Problem details:
How would you continue the text on HSA tax reporting, picking up right after its last sentence?

Document segment:

Health Savings Account (HSA) Tax Reporting


Health Savings Account (HSA) contributions are reported to the account owner on Form 5498-SA. This form is issued by the financial institution. Pre-tax contributions made through the payroll deduction process are reported on Form W-2 in Box 12 with a “W” code. This form is issued by the university.

HSA distributions are reported to the account owner on Form 1099-SA. This form is issued by the financial institution.

Form 8889 must be filed with your annual Form 1040 federal tax filing if you make contributions to or take distributions from an HSA. You must file IRS Form 1040 for your HSA contributions, not the short Form 1040A or 1040EZ.

After-Tax Contribution

If you contribute to your HSA with after-tax dollars, you may deduct the contribution amount, subject to the maximum annual contribution limits, from your taxes at filing time. This is commonly referred to as an “above the line” deduction and reduces your taxable income regardless of whether you itemize or use the standard deduction on your income tax filing.

Qualified Distributions Are Excluded From Gross Income

Distributions from your HSA that are used exclusively to pay for qualified medical expenses for you, your spouse, or tax-qualified dependents are excludable from your gross income. Your HSA funds can be used for qualified expenses and will continue to be free from federal taxes and state taxes for most states even if you are not currently eligible to make contributions to your HSA.

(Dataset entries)
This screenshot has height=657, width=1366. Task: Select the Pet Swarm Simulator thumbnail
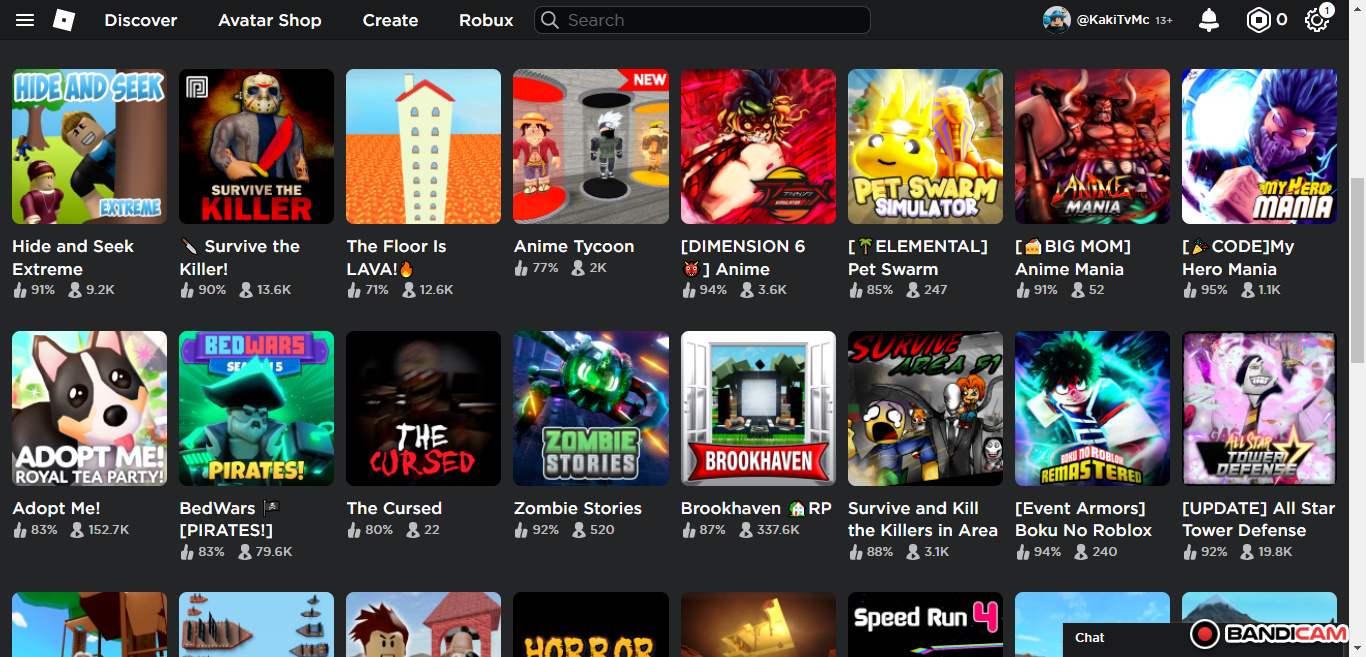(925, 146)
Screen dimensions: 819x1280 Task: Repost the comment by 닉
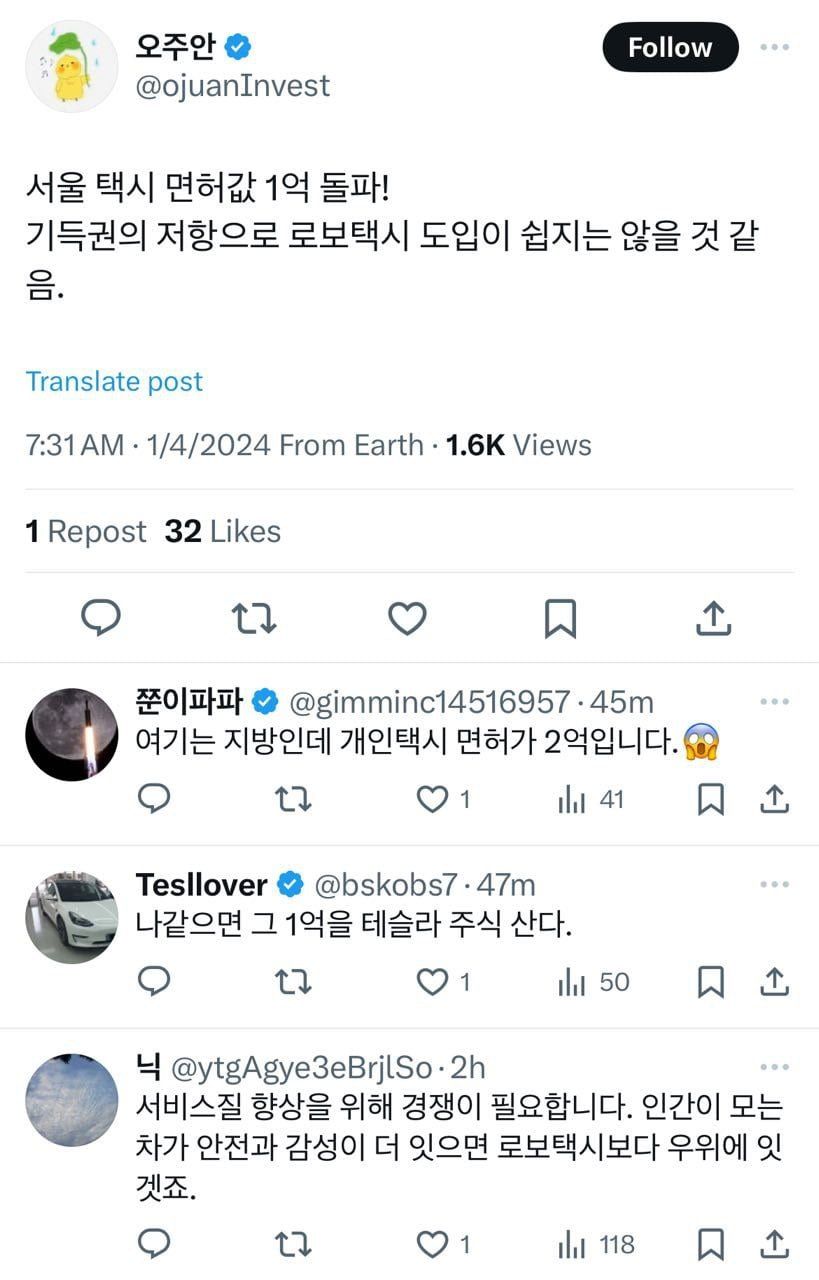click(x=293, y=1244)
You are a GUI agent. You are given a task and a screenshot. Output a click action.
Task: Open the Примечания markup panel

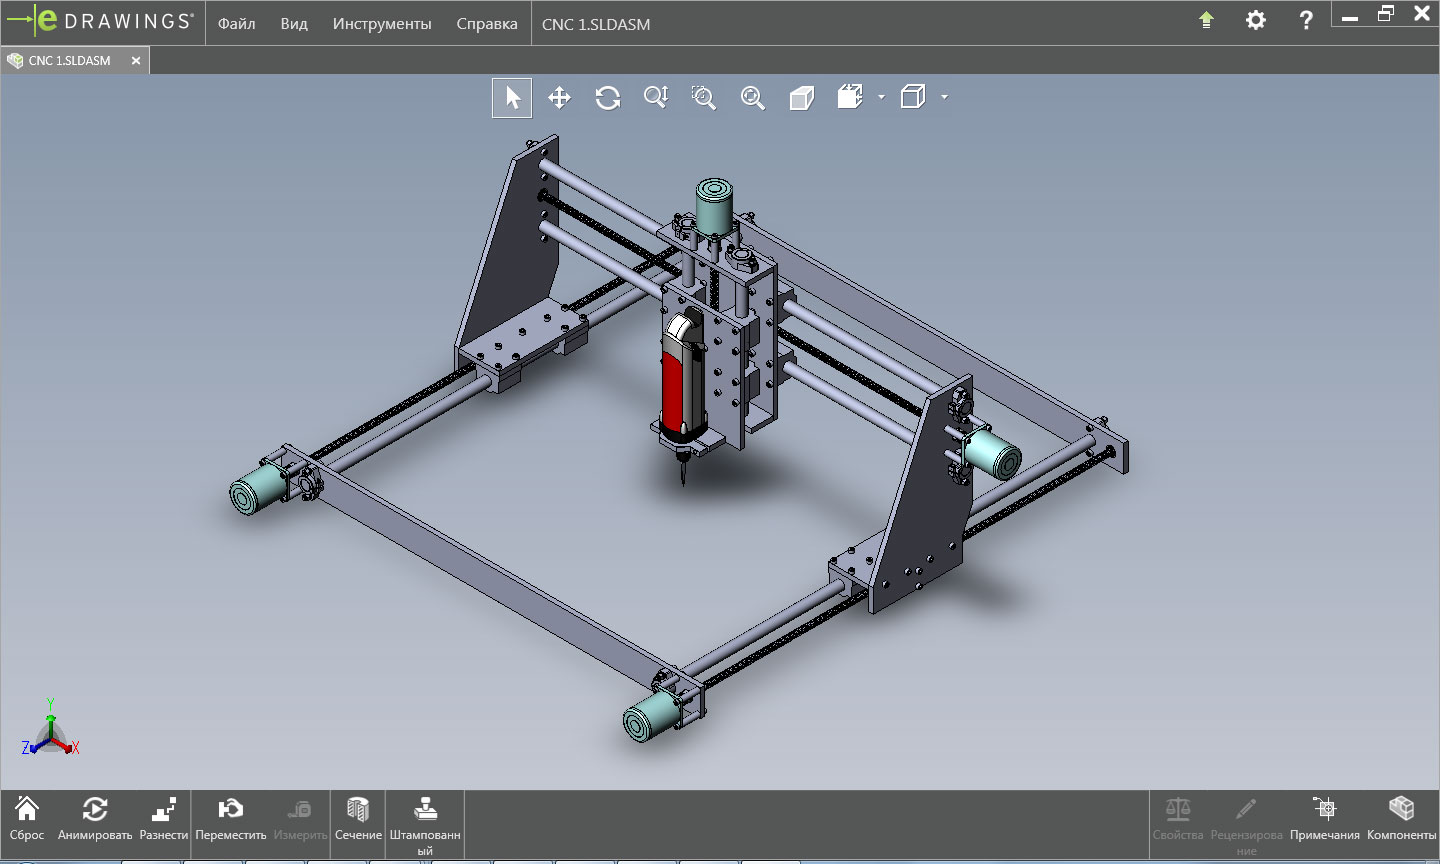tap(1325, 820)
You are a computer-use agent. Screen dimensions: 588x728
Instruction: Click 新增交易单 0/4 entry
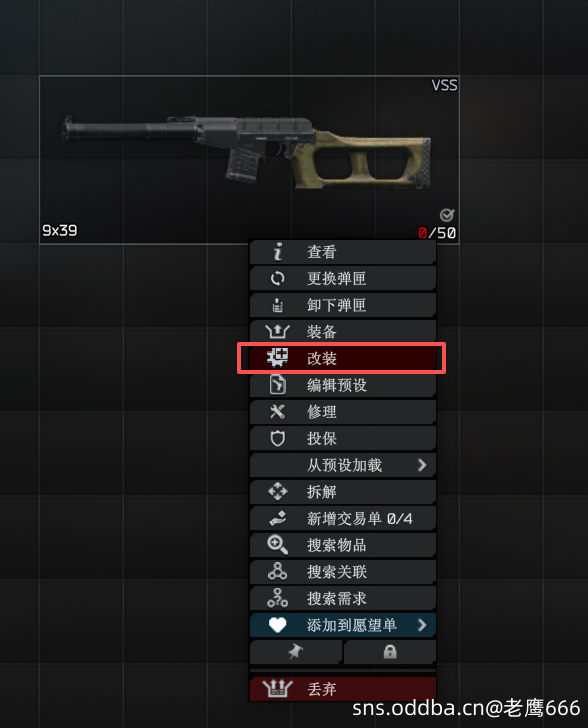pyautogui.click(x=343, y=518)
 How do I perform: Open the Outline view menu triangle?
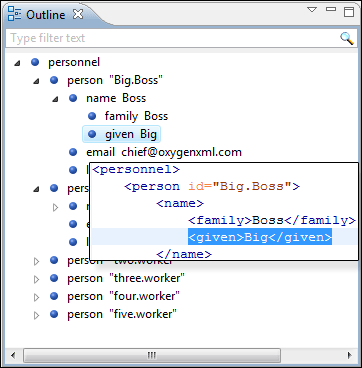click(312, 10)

Exercise output:
Keep Records of All HSA Distributions

If you take qualified distributions from an HSA you must keep records (such as receipts) sufficient to show that:

  • the distributions exclusively paid or reimbursed qualified expenses,
  • the qualified expenses had not been previously paid or reimbursed from another source and
  • the medical expenses had not been taken as an itemized deduction in any year.

Note: Do not send these records with your tax return—keep them with your tax records.

Taxation Of Non-Qualified Distributions

If you take a non-qualified distribution, you are subject to ordinary income tax on the distribution and a 20% penalty tax. If you are age 65 or older, disabled, or for the year in which you die, the penalty may not apply. The taxpayer is responsible for reporting non-qualified distributions.